# Tastatur mit Software für &quot;Castsequence&quot; Makros



## AlleNamenBelegt (21. März 2016)

*Tastatur mit Software für "Castsequence" Makros*

Hallo, 
kennt jemand eine gute Gaming Tastatur mit der es möglich ist ein Castsequence Makro (WoW Spieler wissen was ich meine) zu erstellen?

Die typischen Tastaturmakros bewirken ja dass die eingegebene Sequenz immer pro Tastendruck 1x (oder mehrmalig) VOLL ausgeführt wird. 


Sprich wenn das Makro auf der Taste "V" liegen würde und vom Befehl her "D, F, G, H" wäre (ohne Zeitverzögerung etc.) würde folgendes passieren:

1. "V" Tastendruck mit Makro "D, F, G, H":  so kommt beim Tastendruck (in Word z.B.) "D, F, G, H". Bei erneuten Tastendruck kommt dann wieder "D, F, G, H". Und so weiter.

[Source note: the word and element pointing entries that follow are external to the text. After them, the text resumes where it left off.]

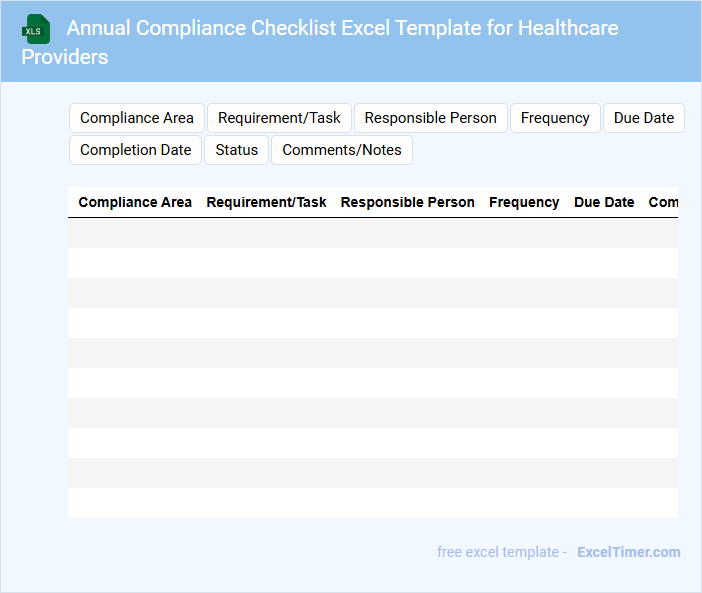
Task: Click the partially visible Completion column header
Action: click(663, 202)
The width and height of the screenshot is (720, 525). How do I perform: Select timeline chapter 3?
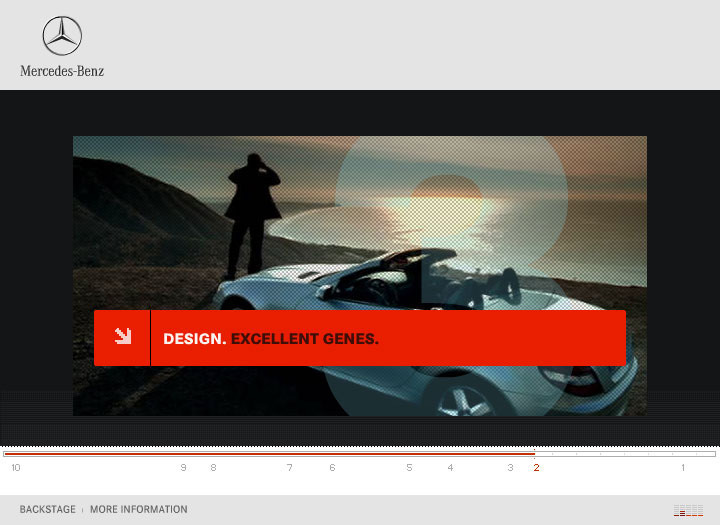[510, 468]
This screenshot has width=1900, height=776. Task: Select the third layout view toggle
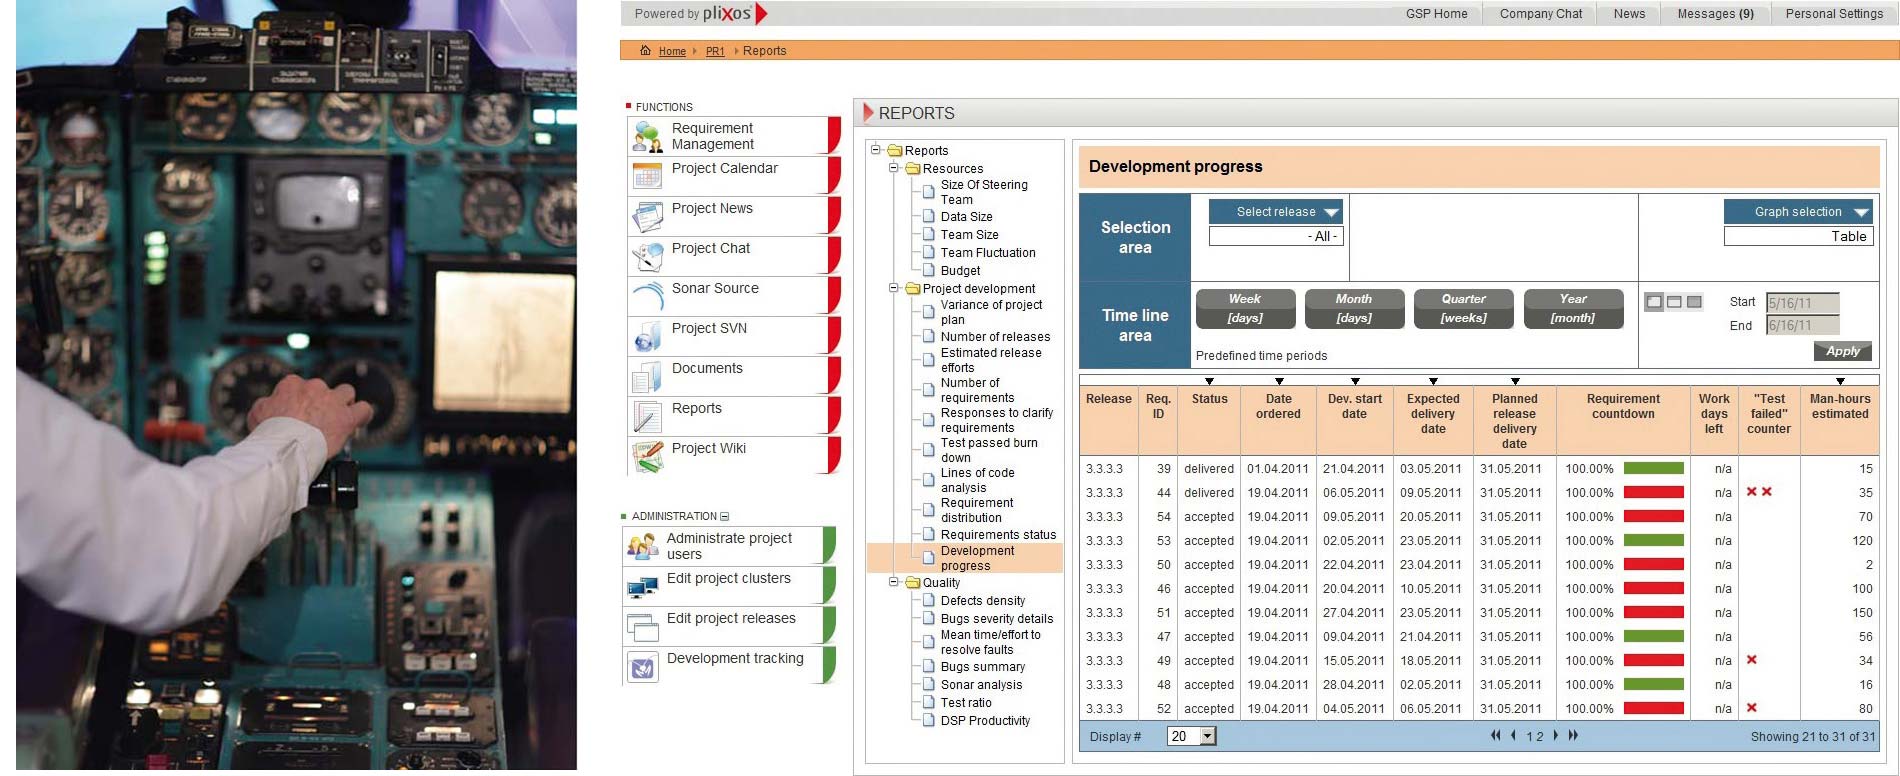click(x=1694, y=302)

Ich wollte aber folgendes als Makro haben (Beispiel "D, F, G, H"):

1. "V" Tastendruck kommt nur das "D" / 2. "V" Tastendruck kommt das "F" ... und so weiter bis es denn wieder bei "D" von Vorne anfängt - also eine "Teilabfolge" des Befehls der sich erst wiederholt sobald der Befehl einmal "durchgedrückt" ist.

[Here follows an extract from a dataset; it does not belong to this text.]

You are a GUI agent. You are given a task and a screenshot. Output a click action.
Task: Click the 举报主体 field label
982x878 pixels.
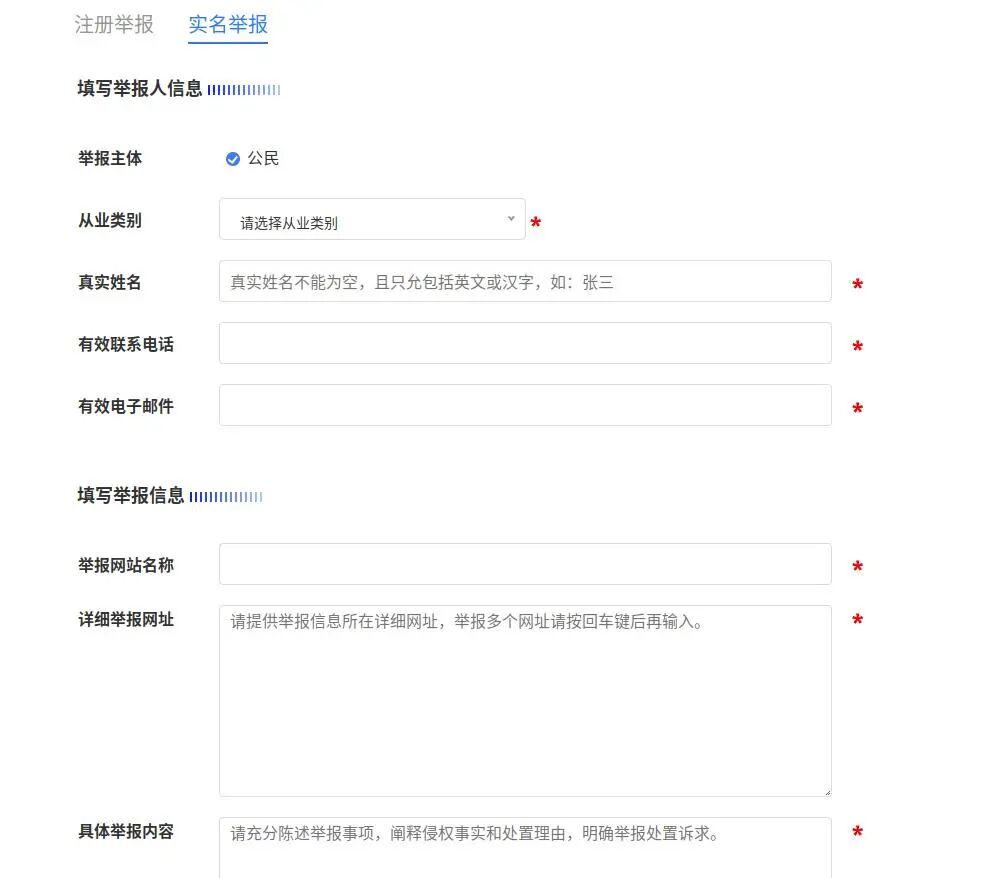click(x=109, y=158)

Gibts da irgend etwas an Tastaturen die sowas können?


----------



## McDrake (21. März 2016)

Die logitech "G"-Tastaturen lassen sich ganz gut programmieren.
Hab so einige Zeit Age of Conan gespielt.
Frage mich aber, wie erlaubt das ganze ist...


----------



## AlleNamenBelegt (21. März 2016)

Kommt immer auf das Spiel an. In WoW haben die es ja, wie gesagt, auch ins Spiel integriert. Wenn man es genau nimmt ist es ja auch kein "Botting" oder Hacking da man eigentlich nur den geringst (vom Spiel selbst determinierten) möglichen "global Cooldown" optimal ausnutzt. Ist ja kein "Hexenwerk" und kann praktisch jeder machen.


----------



## Herbboy (21. März 2016)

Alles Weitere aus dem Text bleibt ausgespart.